>>>

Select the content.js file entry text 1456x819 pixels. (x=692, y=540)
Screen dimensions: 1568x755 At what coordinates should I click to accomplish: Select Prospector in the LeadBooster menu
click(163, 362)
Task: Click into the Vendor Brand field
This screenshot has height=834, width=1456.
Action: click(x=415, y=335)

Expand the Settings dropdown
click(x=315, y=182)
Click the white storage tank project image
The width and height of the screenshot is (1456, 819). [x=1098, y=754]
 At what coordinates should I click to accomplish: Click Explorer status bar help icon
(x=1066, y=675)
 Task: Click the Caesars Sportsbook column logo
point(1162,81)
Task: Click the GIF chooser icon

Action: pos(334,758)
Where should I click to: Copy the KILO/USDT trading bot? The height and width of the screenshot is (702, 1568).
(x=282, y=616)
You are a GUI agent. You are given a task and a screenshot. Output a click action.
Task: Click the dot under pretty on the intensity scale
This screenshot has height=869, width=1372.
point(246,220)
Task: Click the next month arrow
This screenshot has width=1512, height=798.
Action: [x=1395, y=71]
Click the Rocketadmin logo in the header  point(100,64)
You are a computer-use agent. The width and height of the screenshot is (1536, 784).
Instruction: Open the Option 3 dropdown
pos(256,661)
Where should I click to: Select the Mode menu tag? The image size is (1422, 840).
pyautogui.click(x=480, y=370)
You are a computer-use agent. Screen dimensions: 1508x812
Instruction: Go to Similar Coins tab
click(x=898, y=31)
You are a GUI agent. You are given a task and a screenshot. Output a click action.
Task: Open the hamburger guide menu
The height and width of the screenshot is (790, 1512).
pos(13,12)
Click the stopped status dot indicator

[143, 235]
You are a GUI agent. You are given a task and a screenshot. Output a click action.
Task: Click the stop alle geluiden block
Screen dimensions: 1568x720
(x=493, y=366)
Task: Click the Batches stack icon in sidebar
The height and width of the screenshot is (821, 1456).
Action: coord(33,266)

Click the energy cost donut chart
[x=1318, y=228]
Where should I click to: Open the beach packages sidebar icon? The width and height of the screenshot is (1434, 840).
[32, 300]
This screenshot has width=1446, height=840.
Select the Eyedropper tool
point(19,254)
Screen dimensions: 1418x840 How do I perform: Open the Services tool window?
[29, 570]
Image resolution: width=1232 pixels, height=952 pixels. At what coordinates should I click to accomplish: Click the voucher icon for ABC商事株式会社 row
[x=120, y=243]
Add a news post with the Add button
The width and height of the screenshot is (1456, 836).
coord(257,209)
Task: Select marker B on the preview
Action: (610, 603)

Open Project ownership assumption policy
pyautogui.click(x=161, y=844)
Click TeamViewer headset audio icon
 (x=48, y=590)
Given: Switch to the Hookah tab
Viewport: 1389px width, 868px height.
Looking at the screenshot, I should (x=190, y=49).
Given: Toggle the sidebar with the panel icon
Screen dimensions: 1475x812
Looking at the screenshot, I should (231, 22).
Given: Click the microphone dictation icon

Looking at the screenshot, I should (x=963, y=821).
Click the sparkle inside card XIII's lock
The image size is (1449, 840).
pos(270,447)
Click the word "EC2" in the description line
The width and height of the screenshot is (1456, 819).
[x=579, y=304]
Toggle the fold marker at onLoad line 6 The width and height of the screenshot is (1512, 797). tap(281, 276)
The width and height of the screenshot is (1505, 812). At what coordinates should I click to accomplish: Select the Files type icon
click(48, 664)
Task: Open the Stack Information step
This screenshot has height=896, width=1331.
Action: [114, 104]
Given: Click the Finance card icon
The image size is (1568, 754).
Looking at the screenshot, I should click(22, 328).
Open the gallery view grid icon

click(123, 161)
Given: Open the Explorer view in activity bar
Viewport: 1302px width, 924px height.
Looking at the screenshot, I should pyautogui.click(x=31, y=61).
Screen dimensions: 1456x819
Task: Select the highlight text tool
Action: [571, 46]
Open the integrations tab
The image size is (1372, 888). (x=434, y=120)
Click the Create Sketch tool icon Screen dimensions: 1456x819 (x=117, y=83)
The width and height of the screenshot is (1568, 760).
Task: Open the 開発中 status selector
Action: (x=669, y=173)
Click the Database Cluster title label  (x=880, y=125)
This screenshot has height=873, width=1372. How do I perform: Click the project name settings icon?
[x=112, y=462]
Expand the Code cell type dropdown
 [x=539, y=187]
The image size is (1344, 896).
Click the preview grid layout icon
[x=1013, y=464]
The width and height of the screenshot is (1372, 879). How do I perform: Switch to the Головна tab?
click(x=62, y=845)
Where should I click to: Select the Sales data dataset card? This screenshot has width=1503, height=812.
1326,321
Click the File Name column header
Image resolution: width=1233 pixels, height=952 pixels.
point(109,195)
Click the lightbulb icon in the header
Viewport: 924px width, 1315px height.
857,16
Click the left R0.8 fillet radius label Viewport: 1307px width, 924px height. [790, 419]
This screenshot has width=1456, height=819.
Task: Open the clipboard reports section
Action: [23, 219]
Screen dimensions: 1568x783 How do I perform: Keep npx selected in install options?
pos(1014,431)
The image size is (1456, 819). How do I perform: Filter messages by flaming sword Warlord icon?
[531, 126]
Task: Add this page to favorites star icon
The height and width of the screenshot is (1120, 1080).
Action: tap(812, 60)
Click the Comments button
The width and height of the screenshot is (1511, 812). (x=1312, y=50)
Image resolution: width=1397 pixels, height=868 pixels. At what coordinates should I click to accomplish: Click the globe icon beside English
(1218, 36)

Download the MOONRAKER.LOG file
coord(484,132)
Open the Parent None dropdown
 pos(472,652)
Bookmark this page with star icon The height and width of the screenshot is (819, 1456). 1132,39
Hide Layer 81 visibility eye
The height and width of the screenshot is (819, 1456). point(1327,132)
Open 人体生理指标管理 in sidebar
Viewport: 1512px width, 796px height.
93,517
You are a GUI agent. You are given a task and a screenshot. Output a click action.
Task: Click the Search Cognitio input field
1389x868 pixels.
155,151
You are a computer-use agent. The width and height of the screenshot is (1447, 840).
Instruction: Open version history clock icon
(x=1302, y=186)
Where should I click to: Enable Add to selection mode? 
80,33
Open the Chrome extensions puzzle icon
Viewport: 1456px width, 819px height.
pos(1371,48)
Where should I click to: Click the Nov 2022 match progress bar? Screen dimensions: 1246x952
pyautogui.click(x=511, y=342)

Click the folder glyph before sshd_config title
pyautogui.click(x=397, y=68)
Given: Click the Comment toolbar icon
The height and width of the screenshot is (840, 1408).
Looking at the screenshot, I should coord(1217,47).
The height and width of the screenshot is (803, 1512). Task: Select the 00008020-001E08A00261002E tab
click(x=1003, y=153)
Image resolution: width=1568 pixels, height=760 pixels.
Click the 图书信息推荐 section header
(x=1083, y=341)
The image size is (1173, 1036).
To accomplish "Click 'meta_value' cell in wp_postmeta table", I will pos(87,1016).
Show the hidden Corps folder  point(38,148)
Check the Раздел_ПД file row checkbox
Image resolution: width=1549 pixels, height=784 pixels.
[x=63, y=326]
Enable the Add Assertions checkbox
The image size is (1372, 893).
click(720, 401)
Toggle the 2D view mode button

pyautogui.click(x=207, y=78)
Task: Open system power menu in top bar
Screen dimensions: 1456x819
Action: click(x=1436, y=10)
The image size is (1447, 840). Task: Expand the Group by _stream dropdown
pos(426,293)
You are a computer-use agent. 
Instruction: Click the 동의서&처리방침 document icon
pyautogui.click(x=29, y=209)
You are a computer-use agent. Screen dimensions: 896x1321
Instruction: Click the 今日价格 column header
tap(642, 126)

<<<

§ **Problem description**: A reply should hold exactly the lines from the one containing "Task: Open system power menu in top bar" through the end of the data above, nothing more.

§ **Completed exercise**:
Task: Open system power menu in top bar
Screen dimensions: 1456x819
Action: click(x=1436, y=10)
The image size is (1447, 840). Task: Expand the Group by _stream dropdown
pos(426,293)
You are a computer-use agent. 
Instruction: Click the 동의서&처리방침 document icon
pyautogui.click(x=29, y=209)
You are a computer-use agent. Screen dimensions: 896x1321
Instruction: Click the 今日价格 column header
tap(642, 126)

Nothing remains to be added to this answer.